◆ PROBLEM STATEMENT ◆
This exercise calls for retyping every line below exactly, with the images omitted.

Stored data:
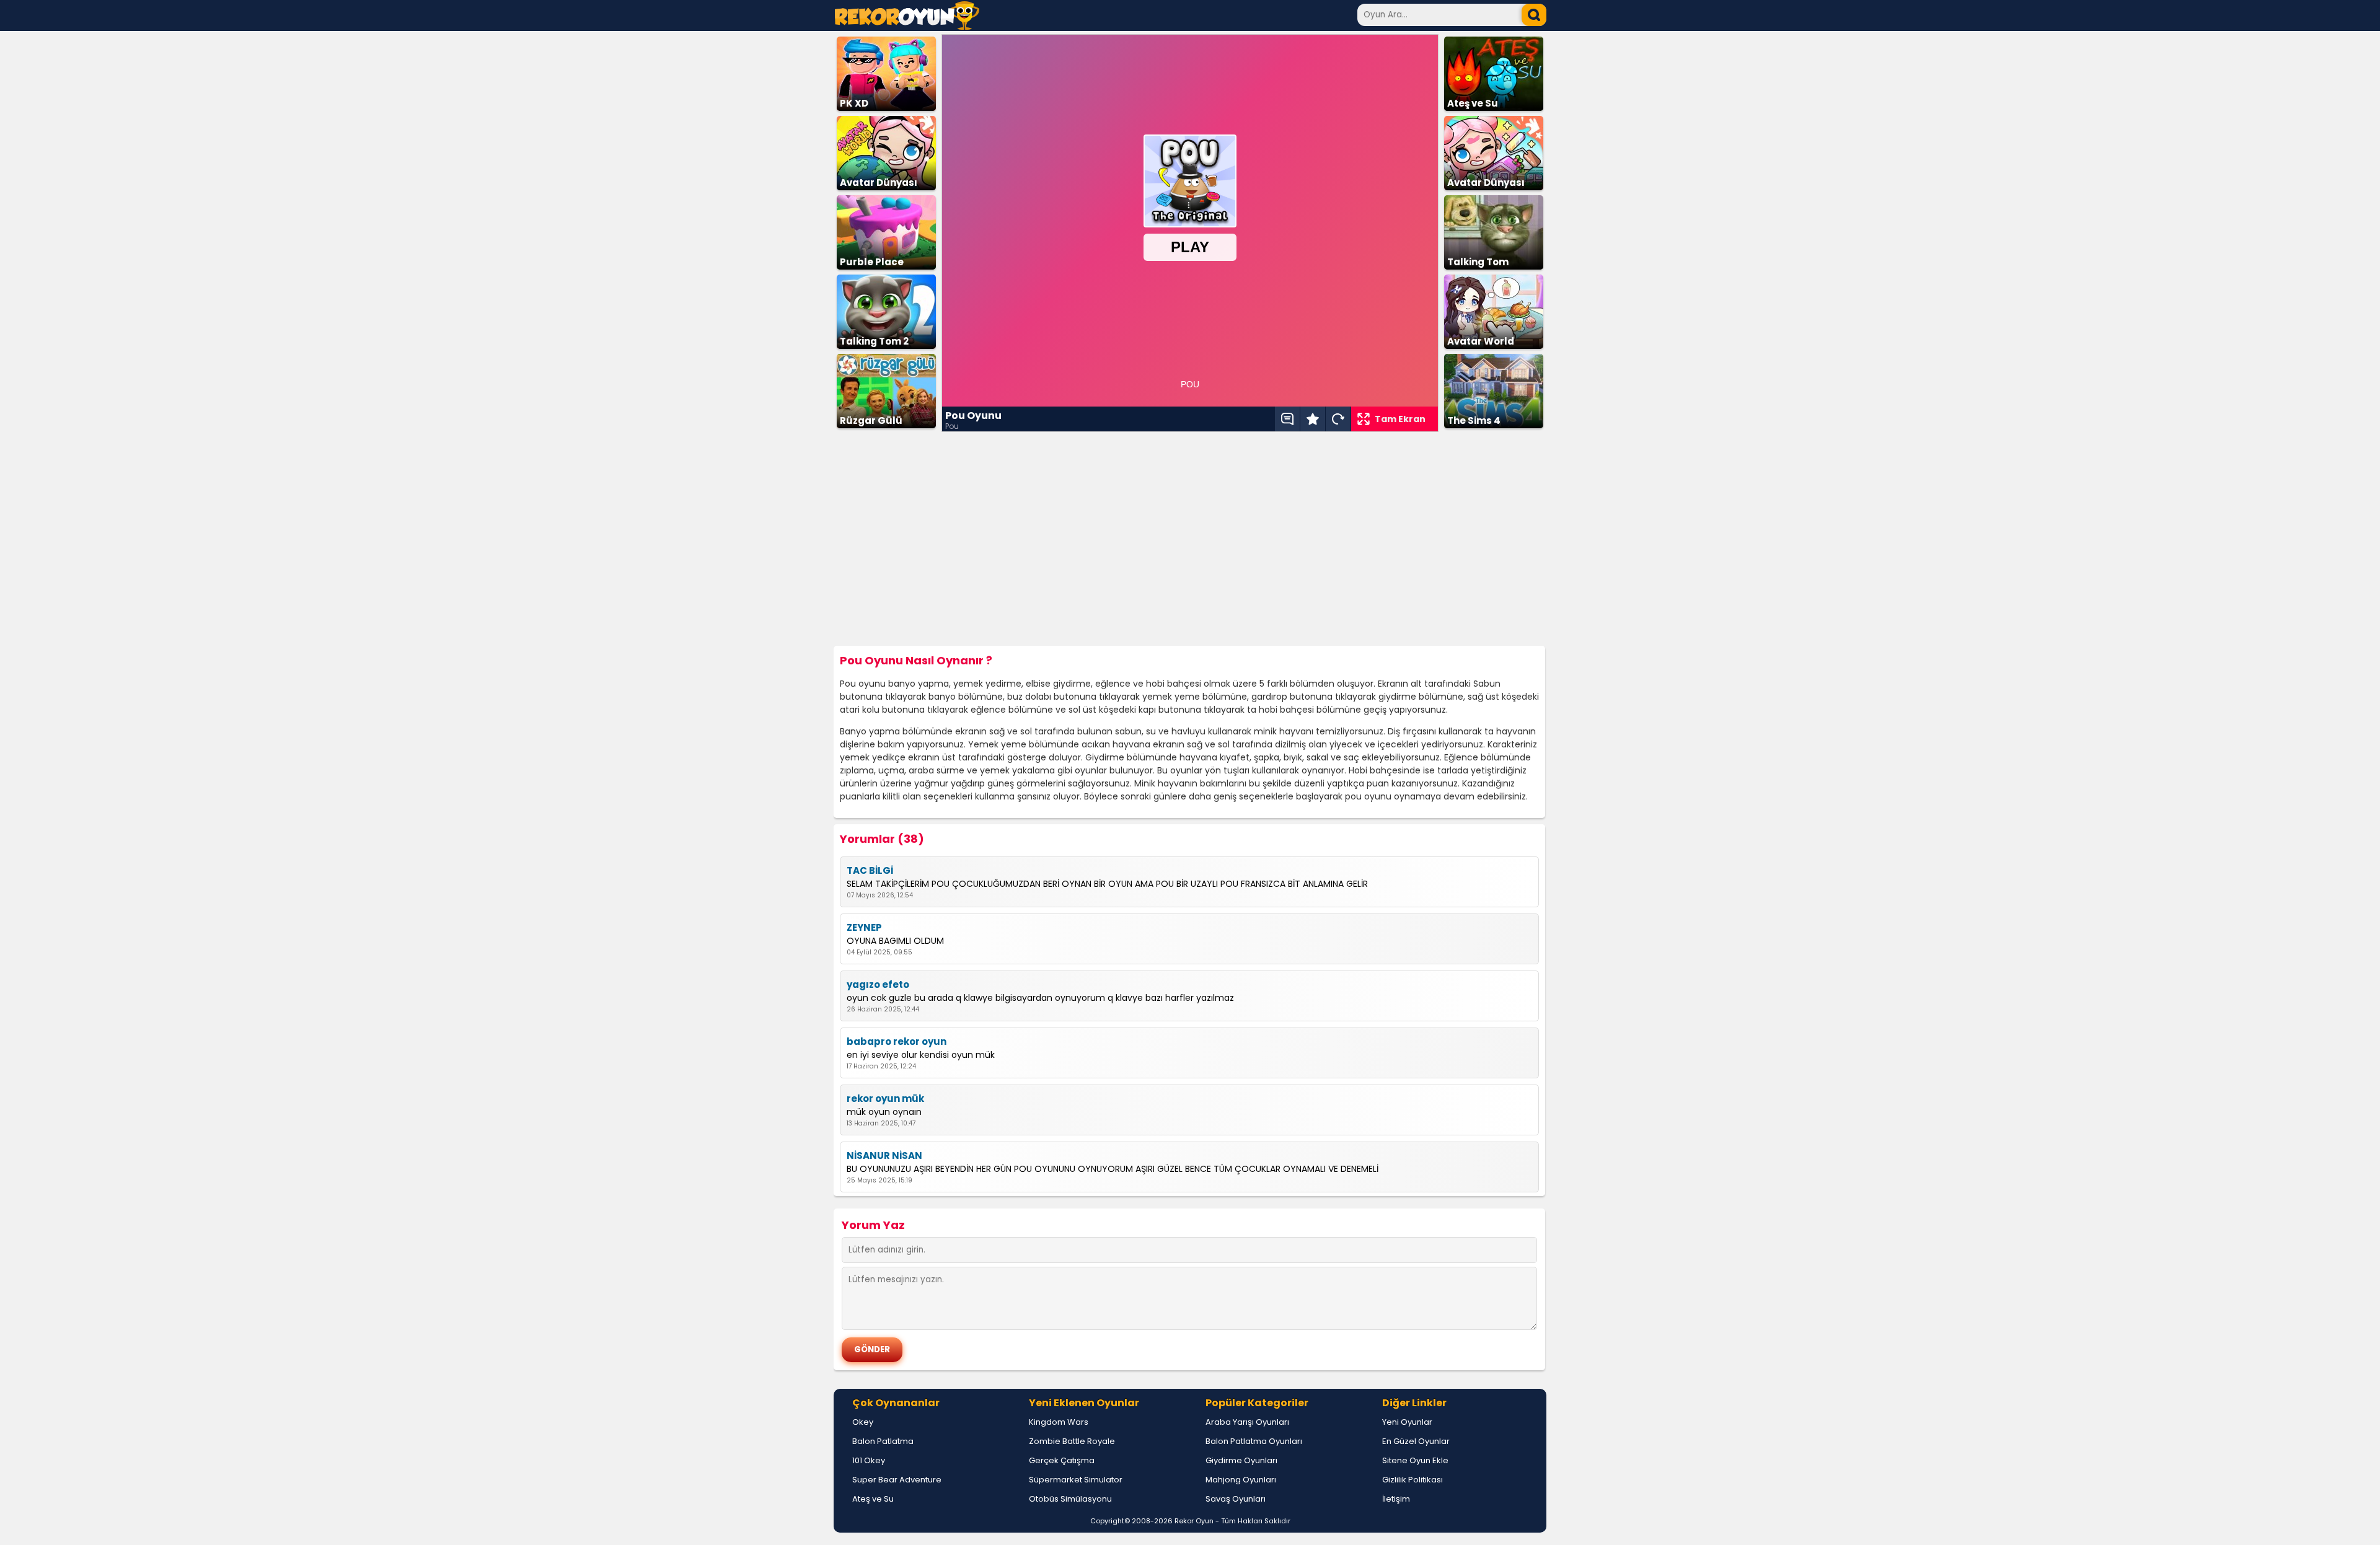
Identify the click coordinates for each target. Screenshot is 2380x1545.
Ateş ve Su (873, 1499)
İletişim (1396, 1499)
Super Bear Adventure (896, 1480)
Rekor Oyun (1194, 1521)
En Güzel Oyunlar (1416, 1441)
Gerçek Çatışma (1062, 1460)
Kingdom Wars (1058, 1422)
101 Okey (868, 1460)
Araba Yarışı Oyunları (1247, 1422)
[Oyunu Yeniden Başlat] (1338, 419)
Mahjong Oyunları (1240, 1480)
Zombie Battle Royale (1072, 1441)
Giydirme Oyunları (1241, 1460)
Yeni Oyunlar (1407, 1422)
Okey (862, 1422)
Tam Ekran (1400, 419)
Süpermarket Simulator (1075, 1480)
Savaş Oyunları (1235, 1499)
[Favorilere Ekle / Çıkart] (1312, 419)
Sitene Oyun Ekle (1415, 1460)
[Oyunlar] (907, 26)
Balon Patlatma (883, 1441)
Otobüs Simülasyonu (1070, 1499)
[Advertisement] (1190, 539)
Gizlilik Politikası (1412, 1480)
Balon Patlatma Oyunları (1253, 1441)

◆ YOUR SOLUTION ◆
Identify the click coordinates for each target. Screenshot is 2380x1545.
Ateş ve Su (873, 1499)
İletişim (1396, 1499)
Super Bear Adventure (896, 1480)
Rekor Oyun (1194, 1521)
En Güzel Oyunlar (1416, 1441)
Gerçek Çatışma (1062, 1460)
Kingdom Wars (1058, 1422)
101 Okey (868, 1460)
Araba Yarışı Oyunları (1247, 1422)
[Oyunu Yeniden Başlat] (1338, 419)
Mahjong Oyunları (1240, 1480)
Zombie Battle Royale (1072, 1441)
Giydirme Oyunları (1241, 1460)
Yeni Oyunlar (1407, 1422)
Okey (862, 1422)
Tam Ekran (1400, 419)
Süpermarket Simulator (1075, 1480)
Savaş Oyunları (1235, 1499)
[Favorilere Ekle / Çıkart] (1312, 419)
Sitene Oyun Ekle (1415, 1460)
[Oyunlar] (907, 26)
Balon Patlatma (883, 1441)
Otobüs Simülasyonu (1070, 1499)
[Advertisement] (1190, 539)
Gizlilik Politikası (1412, 1480)
Balon Patlatma Oyunları (1253, 1441)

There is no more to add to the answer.